Collection entries -
----------
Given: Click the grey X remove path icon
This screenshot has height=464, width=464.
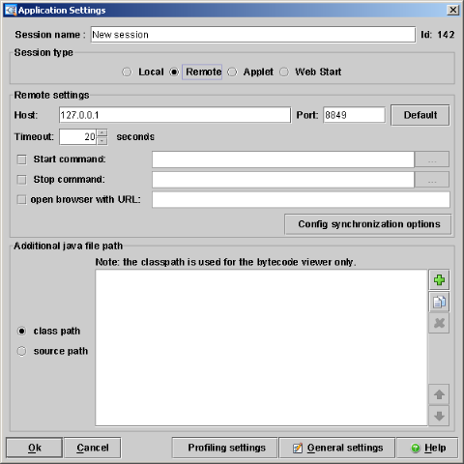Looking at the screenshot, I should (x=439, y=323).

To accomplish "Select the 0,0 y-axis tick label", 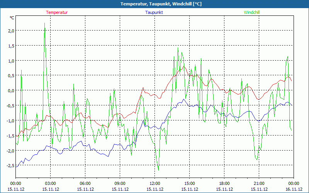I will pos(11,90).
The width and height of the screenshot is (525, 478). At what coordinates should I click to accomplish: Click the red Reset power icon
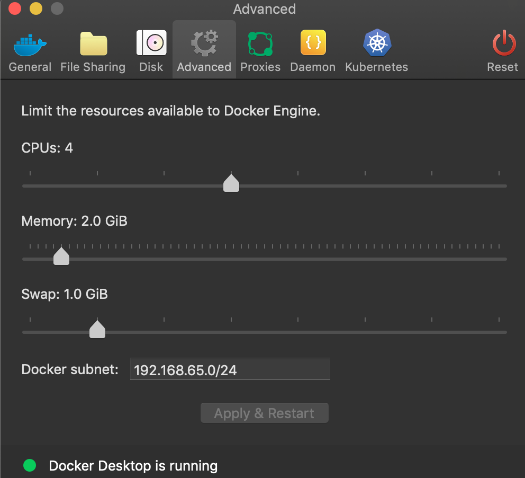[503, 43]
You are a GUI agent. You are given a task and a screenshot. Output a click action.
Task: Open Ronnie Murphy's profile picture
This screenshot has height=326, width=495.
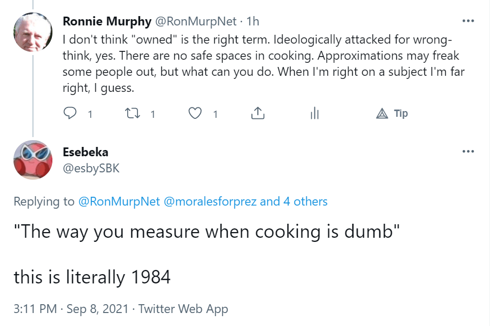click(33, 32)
----------
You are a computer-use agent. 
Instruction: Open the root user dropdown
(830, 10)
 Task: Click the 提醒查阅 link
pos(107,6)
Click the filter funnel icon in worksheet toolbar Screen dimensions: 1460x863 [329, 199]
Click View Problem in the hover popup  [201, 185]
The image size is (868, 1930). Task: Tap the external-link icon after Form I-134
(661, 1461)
----------
The request - Print the part of the items that opens with the line containing "The image size" and closes with the line containing "(661, 1461)", reproducing each line unchanged.

Response to the task -
The image size is (868, 1930). Task: Tap the external-link icon after Form I-134
(661, 1461)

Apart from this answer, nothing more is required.